**** ARTICLE ****

Skip to main content

GPU Cost Allocation from CUR

This page converts GPU-hours (from Data Extraction) into dollar costs using your actual instance pricing from the AWS Cost and Usage Report (CUR).

The Formula

GPU Hourly Rate = Instance Hourly Cost (from CUR) ÷ GPUs Per Instance

User Cost = User GPU-Hours (from sreport) × GPU Hourly Rate
Team Cost = Team GPU-Hours (from sreport) × GPU Hourly Rate
Project Cost = Project GPU-Hours (from sacct) × GPU Hourly Rate

How HyperPod Billing Works in CUR

Critical

SageMaker HyperPod compute is billed under AmazonSageMaker in CUR — not under AmazonEC2. The instance type is embedded in the usage type string as Cluster:ml.<type>.

ComponentCUR line_item_product_codeCUR line_item_usage_type
HyperPod compute nodesAmazonSageMaker<region>-Cluster:ml.p4d.24xlarge
HyperPod EBS volumesAmazonSageMaker<region>-Cluster:VolumeUsage.gp2
FSx Lustre storageAmazonFSxVarious
EKS control planeAmazonEKS<region>-AmazonEKS-Hours:perCluster

Discover HyperPod Usage Types

Run this first to see what HyperPod line items exist in your CUR:

SELECT DISTINCT
line_item_product_code,
line_item_usage_type,
line_item_operation
FROM <YOUR_CUR_DATABASE>.<YOUR_CUR_TABLE>
WHERE line_item_product_code = 'AmazonSageMaker'
AND line_item_usage_type LIKE '%Cluster:%'
ORDER BY line_item_usage_type;

Get Effective Hourly Rate Per Instance Type

This query returns the actual rate you're paying, including any RI/SP/EDP discounts:

SELECT
REGEXP_EXTRACT(line_item_usage_type, 'Cluster:(.+)', 1) AS instance_type,
ROUND(SUM(line_item_unblended_cost) / SUM(line_item_usage_amount), 4) AS effective_hourly_rate,
ROUND(SUM(line_item_unblended_cost), 2) AS total_cost_this_month,
ROUND(SUM(line_item_usage_amount), 2) AS total_hours
FROM <YOUR_CUR_DATABASE>.<YOUR_CUR_TABLE>
WHERE line_item_product_code = 'AmazonSageMaker'
AND line_item_usage_type LIKE '%Cluster:ml.%'
AND line_item_usage_amount > 0
AND year = CAST(YEAR(CURRENT_DATE) AS VARCHAR)

****

SHORT EXERCISE A
According to the GPU cost allocation page, how is the GPU hourly rate calculated?
SHORT EXERCISE B
In the GPU cost allocation page, restate the paragraph beginning "SageMaker HyperPod compute is billed" as a short bulleted list that keeps its main facts.
SHORT EXERCISE C
From the GPU cost allocation page, reproduce the passage word for word. Begin at the words "GPU Cost Allocation" and stop after the words "Usage Report (CUR).".

**** RECORD SET ****

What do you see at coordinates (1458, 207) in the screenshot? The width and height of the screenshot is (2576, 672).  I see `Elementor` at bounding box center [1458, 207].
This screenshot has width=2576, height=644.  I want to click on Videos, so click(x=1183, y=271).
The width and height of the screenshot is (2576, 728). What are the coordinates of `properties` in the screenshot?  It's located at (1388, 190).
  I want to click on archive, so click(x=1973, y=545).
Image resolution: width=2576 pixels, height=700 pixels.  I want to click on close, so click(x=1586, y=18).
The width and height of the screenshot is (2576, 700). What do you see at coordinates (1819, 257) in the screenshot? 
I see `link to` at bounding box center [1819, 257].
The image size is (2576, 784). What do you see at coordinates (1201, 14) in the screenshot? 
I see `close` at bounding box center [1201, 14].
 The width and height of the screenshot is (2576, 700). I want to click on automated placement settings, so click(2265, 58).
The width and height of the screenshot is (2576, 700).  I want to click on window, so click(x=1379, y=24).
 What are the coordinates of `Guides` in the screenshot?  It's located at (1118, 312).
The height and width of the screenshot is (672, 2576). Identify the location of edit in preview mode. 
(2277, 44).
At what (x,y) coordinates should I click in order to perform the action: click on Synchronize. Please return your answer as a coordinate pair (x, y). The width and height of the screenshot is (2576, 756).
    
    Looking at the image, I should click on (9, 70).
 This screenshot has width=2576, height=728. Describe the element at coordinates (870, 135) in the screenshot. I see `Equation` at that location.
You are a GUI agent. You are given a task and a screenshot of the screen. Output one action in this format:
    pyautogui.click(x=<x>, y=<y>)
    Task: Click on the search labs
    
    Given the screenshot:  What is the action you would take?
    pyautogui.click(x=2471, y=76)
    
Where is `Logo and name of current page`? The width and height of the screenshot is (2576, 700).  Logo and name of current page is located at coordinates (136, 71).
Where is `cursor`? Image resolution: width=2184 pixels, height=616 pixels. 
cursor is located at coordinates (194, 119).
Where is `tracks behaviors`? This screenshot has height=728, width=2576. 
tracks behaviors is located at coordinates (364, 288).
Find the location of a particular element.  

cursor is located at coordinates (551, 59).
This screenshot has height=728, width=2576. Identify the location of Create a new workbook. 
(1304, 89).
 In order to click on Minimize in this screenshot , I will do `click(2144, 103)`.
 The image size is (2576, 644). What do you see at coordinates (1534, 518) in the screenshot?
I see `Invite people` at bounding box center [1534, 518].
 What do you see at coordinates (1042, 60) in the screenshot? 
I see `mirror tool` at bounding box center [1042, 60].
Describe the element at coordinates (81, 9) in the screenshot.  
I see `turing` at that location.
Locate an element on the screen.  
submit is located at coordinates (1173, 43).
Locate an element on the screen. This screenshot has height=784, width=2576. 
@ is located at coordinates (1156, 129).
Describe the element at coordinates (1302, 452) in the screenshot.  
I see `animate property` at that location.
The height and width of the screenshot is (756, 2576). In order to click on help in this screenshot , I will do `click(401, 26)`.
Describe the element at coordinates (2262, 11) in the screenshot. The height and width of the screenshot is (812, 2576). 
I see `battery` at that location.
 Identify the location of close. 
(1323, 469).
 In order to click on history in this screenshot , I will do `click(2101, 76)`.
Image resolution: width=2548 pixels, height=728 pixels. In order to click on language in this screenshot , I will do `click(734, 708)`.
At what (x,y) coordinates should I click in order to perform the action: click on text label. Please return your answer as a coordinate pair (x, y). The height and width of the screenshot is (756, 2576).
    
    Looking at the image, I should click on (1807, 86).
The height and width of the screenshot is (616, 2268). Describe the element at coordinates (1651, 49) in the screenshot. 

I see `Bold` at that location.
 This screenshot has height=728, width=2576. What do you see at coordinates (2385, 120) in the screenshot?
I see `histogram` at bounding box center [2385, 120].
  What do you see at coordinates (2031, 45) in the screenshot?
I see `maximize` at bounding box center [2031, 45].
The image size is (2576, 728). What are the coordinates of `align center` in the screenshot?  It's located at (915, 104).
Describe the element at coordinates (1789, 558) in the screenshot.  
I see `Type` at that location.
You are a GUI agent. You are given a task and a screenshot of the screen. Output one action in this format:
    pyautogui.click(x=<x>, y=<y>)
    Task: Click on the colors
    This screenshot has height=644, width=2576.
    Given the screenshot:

****

OUTPUT A
The instance hourly cost from the CUR is divided by the number of GPUs per instance.

OUTPUT B
- HyperPod compute is billed under AmazonSageMaker in the CUR.
- It is not billed under AmazonEC2.
- The instance type appears in the usage type string as Cluster:ml.<type>.

OUTPUT C
GPU Cost Allocation from CUR

This page converts GPU-hours (from Data Extraction) into dollar costs using your actual instance pricing from the AWS Cost and Usage Report (CUR).